§ What you will do
Using the line that contains "[Haupt] (340, 40)" as the first line and the last line of the data as the final one, give every line in that range again exactly.

Records from a data collection
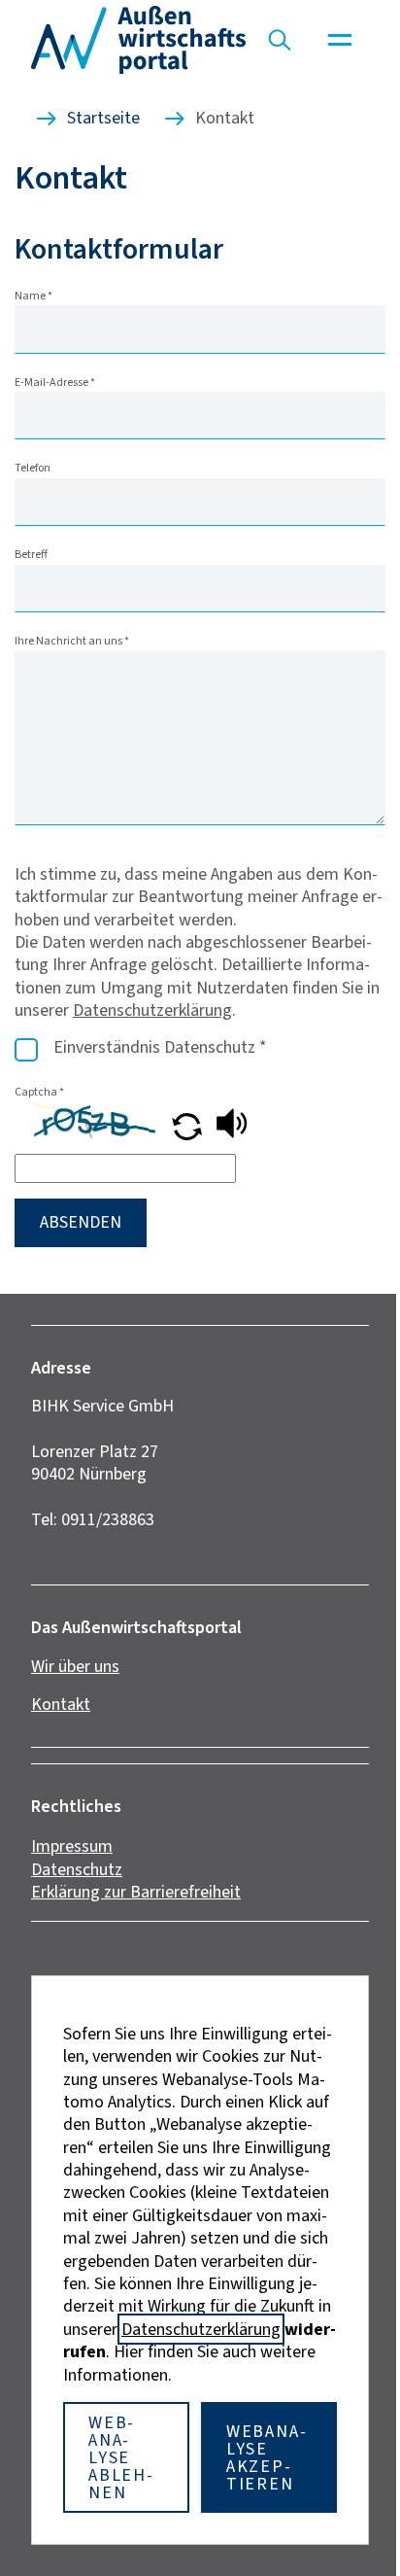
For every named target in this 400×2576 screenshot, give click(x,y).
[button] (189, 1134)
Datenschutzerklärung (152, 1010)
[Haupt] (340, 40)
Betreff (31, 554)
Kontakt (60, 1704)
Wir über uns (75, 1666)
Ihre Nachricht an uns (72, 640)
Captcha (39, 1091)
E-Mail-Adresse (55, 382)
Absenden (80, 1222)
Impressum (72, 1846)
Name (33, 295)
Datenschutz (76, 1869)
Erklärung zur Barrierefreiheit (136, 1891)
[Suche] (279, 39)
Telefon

§ Finished exercise
[Haupt] (340, 40)
Betreff (31, 554)
Kontakt (60, 1704)
Wir über uns (75, 1666)
Ihre Nachricht an uns (72, 640)
Captcha (39, 1091)
E-Mail-Adresse (55, 382)
Absenden (80, 1222)
Impressum (72, 1846)
Name (33, 295)
Datenschutz (76, 1869)
Erklärung zur Barrierefreiheit (136, 1891)
[Suche] (279, 39)
Telefon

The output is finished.